Yap Media Development
Things have been busy here at the resort on the video front. We have Jim and Patricia testing out brand new Sony HD video cameras with Amphibco housings out on the reef. There’s some new Manta Ray Bay promo material in the works, some of it I’ll leak here before it flies back to Michigan for final production.
Last week we had a crackling thunderstorm roll through and spend most of a night sending our resident Manta Rays into the deep – today is our first blue sky since last week. We hit a couple of dive sites down south and bumped into some big animals, no Mantas, but a giant ray indeed.
I spotted this ray in a sandbox and before I scared it off, I hit the brakes, flipped a 180 and went back waving for Jim. A couple days ago in Goofnuw channel I spooked a massive feather tailed ray off the bottom and neither of us got a picture of it. This time, I let Jim disturb this monster after making sure it appears on the new 2012 promo DVD.
Turtles are like anemone fish, everyone likes to see one.
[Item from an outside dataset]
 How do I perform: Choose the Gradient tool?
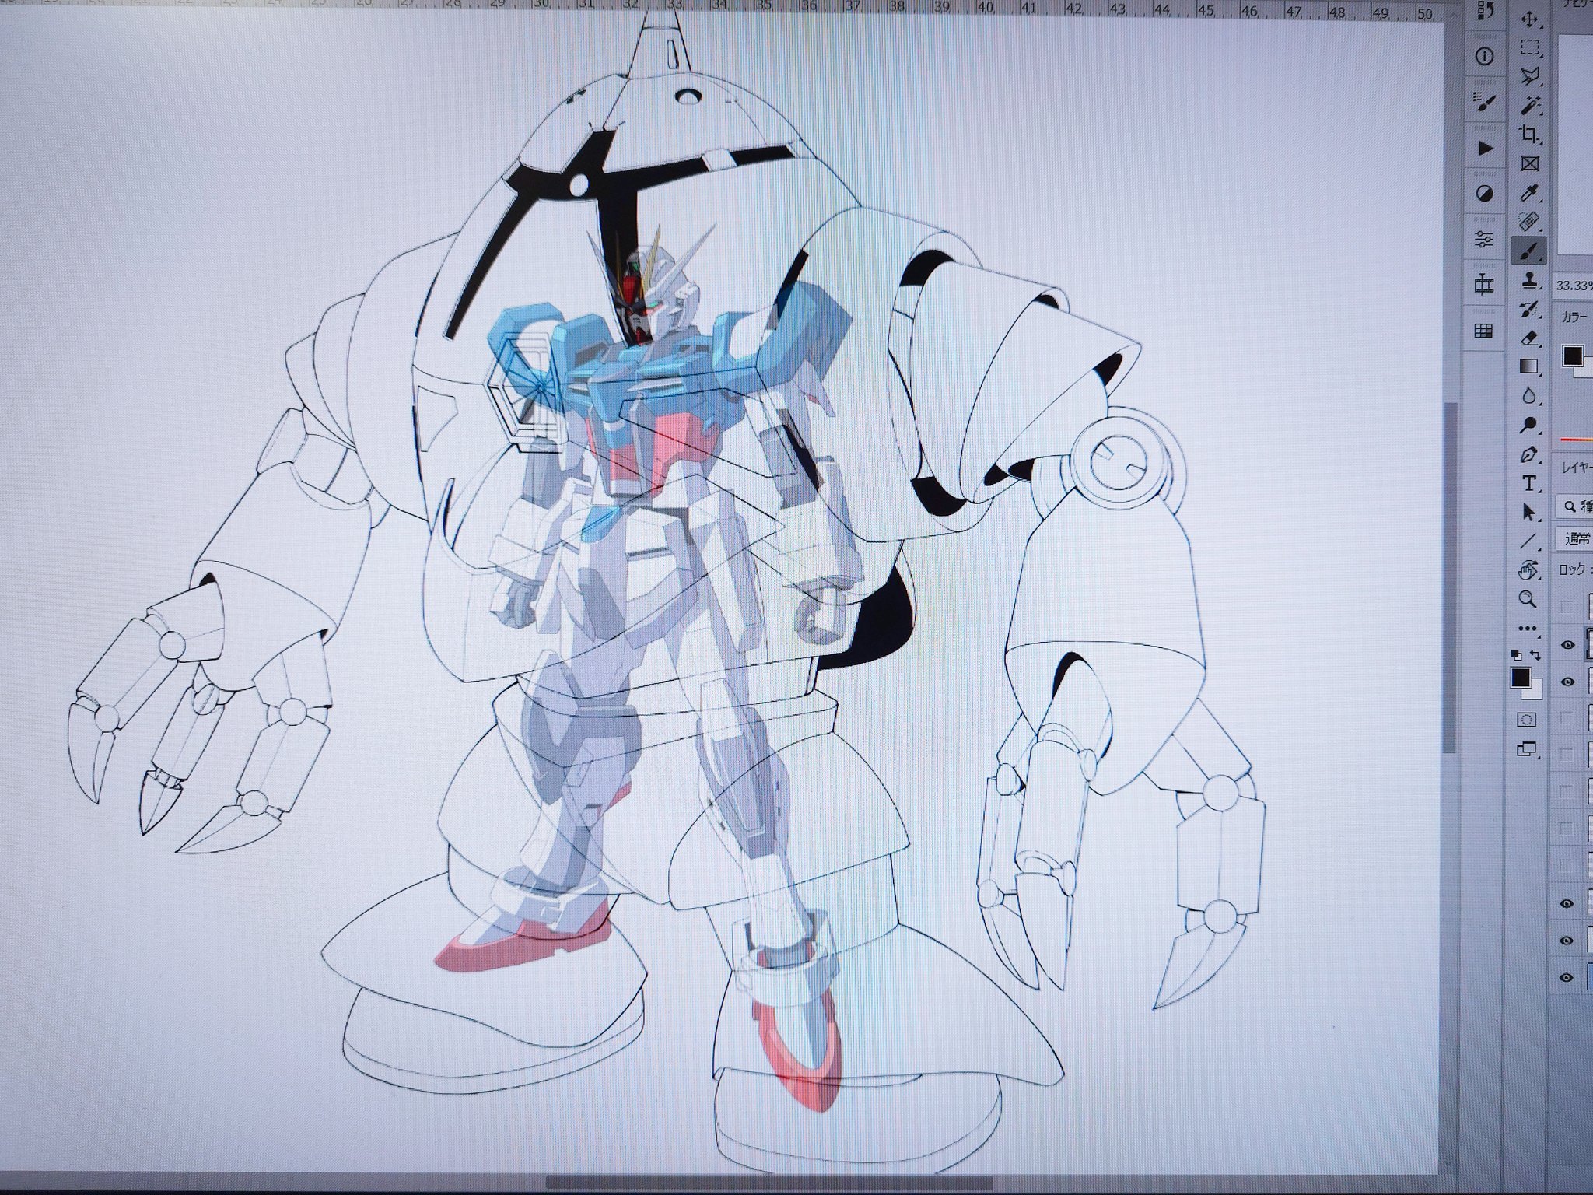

Camoflauged with the reef and some soft corral was this guy, as I drifted over, he took off from just underneath my bc.
Floating along the vertigo wall we had about 6 divers drift right by a turtle resting under a corral overhang, finally I spotted it and it wound up getting onto Patricia’s SD card before we passed it while riding the current.
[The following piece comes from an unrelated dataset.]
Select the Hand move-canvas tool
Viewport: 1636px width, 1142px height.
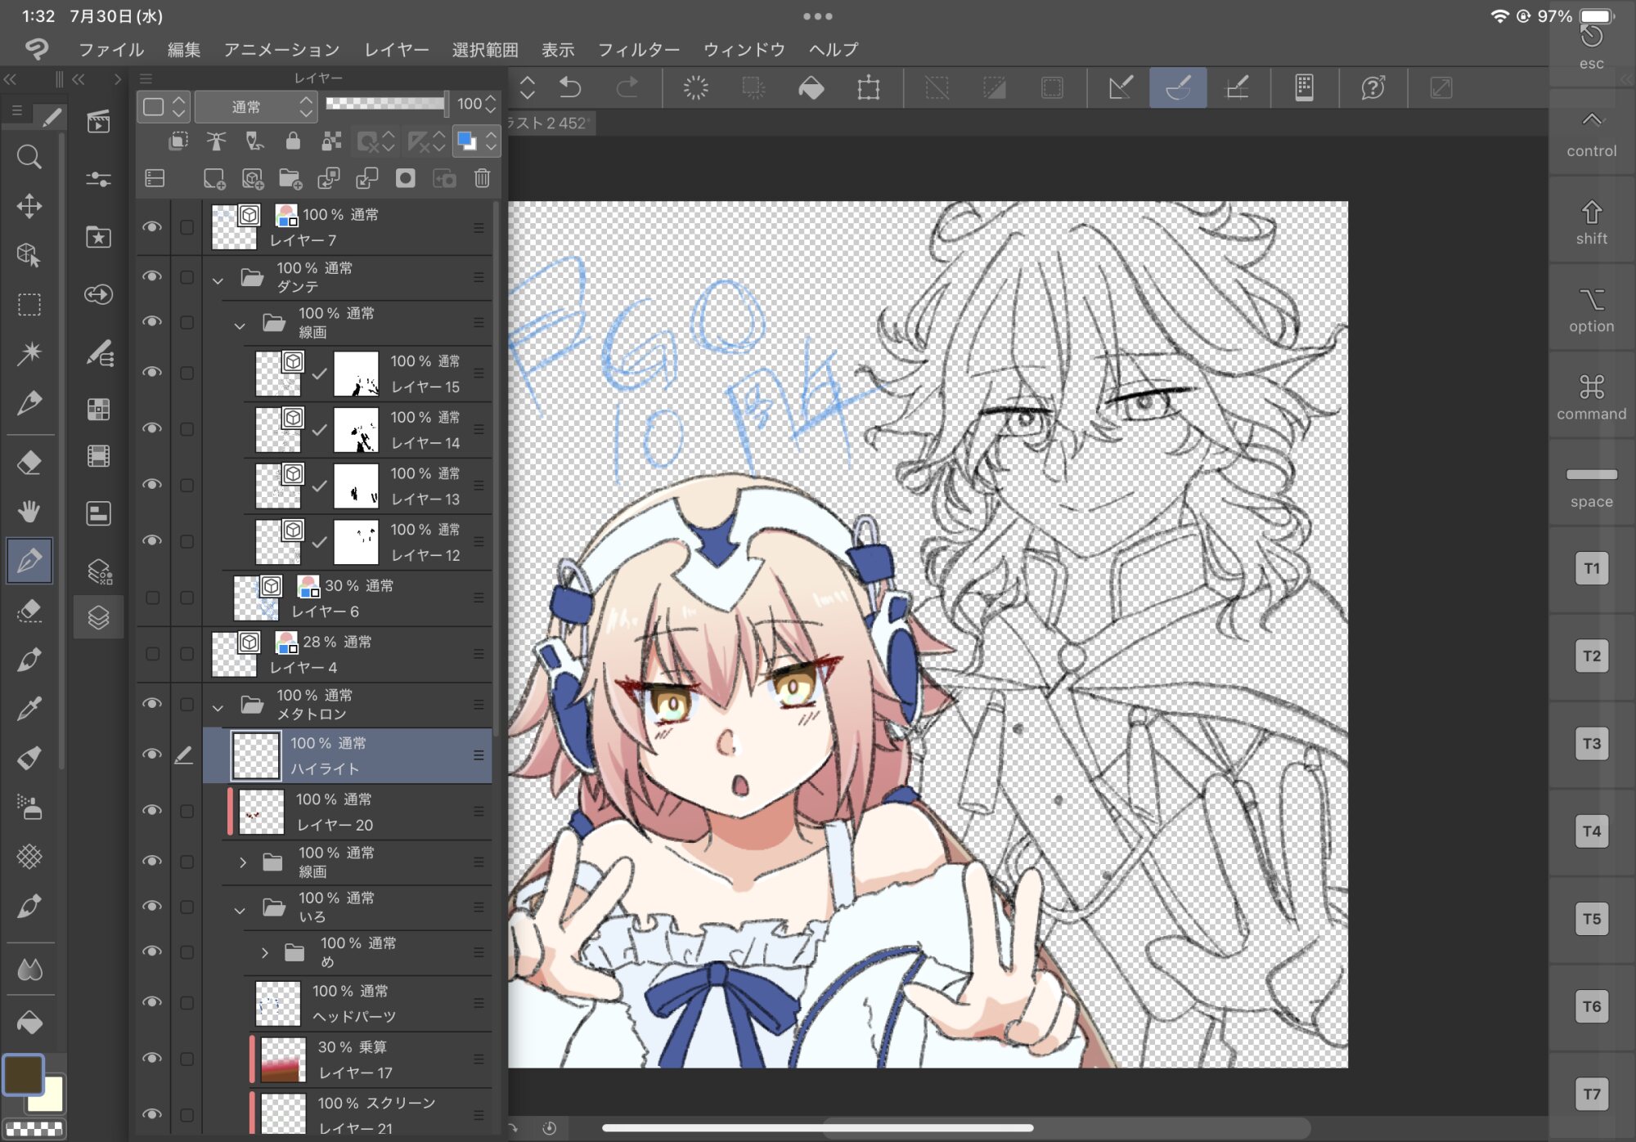pyautogui.click(x=29, y=512)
We have some fun clips of Yap turtles getting cleaned on the reef and swimming out into the blue from this week’s filming.
Yesterday while dropping down, Alex pointed out this scorpion fish. This has to be the best ghillie suit on the reef, the camouflage expert of the day. After I got a picture, I pointed it out to Jim who took almost a minute to see it himself, no wonder we don’t spot many of these guys.
On the same reef float Jim and Pat split a school of Barracuda with their cameras and the curious group stuck around for a few photo ops while regrouping.
Spending a morning on Yap’s Pacific Ocean reef offers an assortment of dive environments, some of my favorites are the huge corral pillars, swim throughs and depth varying wall swims.
Outside of one of the channel dive sites is a miniature corral city, this is a fun tour of a Yap reef wall.
Fun diving in interesting landscapes with the option of squeezing through some tight swim throughs and short-cutting the open water routes.
I enjoy shooting a corral tunnel with some light on the other side and spooking big grouper and snapper out of their hiding spots. Here you can take a high line and float the tops of the reef structure, or get all the way into it and pull your way through small dark overhangs and swim throughs.
After the pillar tour, this dive wound up in open water with some encrusted channel marker wreck laying on it’s side.
Boats are rolling solid all week and now that we have nicer weather, we’re hoping to see the Yap Mantas return from the deep and clean up on the reef.